Le premier livre italien qui m’a marqué est La vie de Benvenuto Cellini, publié par la maison d’édition Akademija. Je me souviens que j’ai commencé à le lire et que je n’ai pas pu m’en détacher : j’avais une douzaine d’années, ce livre était pour moi comme un roman d’aventures de Verne ou de Stevenson. Quelques années plus tard, j’ai lu avec grand plaisir des auteurs comme Moravia et Pavese, publiés dans la série « Masters of Contemporary Prose ». Mes parents étaient abonnés à la revue Inostrannaja literatura (Littérature étrangère), qui publiait régulièrement des auteurs italiens. Je la lisais même à l’école, pendant les cours les plus ennuyeux, ce qui donnait souvent lieu à des situations embarrassantes…
Vous travaillez à la chaire de traduction littéraire de l’Institut littéraire Gorkij depuis plus de vingt ans. Comment l’intérêt des étudiants pour les livres italiens a-t-il évolué ces dernières années ?

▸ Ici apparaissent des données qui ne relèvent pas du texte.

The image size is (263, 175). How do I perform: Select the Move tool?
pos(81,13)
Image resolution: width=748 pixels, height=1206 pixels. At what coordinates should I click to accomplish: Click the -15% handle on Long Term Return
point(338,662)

Comme on le disait en plaisantant à la rédaction de Inostrannaja literatura, il serait plus juste d’appeler le magazine Vie étrangère: à l’époque soviétique, c’était une fenêtre ouverte sur un monde que nous n’avions pas la chance de voir de nos propres yeux. Il y a trente ans, cela suscitait une grande curiosité chez les étudiants. Puis, peu à peu, les voyages en Italie ont cessé d’être réservés à une élite, et l’on a commencé à regarder votre pays avec des yeux plus désenchantés : aujourd’hui, on ne peut plus parler d’une exaltation aveugle, mais d’un amour conscient et authentique. Il en va de même pour les livres : il est désormais plus facile de se les procurer et les conditions sont donc réunies pour comparer les auteurs italiens avec ceux d’autres pays, y compris la Russie. L’étudiant d’aujourd’hui peut facilement juger médiocre un livre italien qui a remporté un prix littéraire prestigieux, ou trouver qu’il imite la manière d’un autre auteur étranger, et à l’inverse mieux apprécier les spécificités de votre littérature nationale. Quoi qu’il en soit, les jeunes continuent de s’intéresser à la littérature italienne, qui est actuellement représentée en Russie de manière beaucoup plus large et variée : d’une part, nous comblons progressivement les lacunes du passé, en traduisant des auteurs qui, pour diverses raisons, ne nous sont parvenus que ces dernières années (par exemple Curzio Malaparte ou Anna Maria Ortese) ; d’autre part, outre la fiction, la non-fiction, la littérature pour enfants et adolescents, le fantastique, les bandes dessinées et les romans graphiques sont désormais volontiers publiés. Les étudiants ont désormais plus de choix, ils peuvent trouver ce qui leur semble le plus proche de leurs intérêts et de leur sensibilité.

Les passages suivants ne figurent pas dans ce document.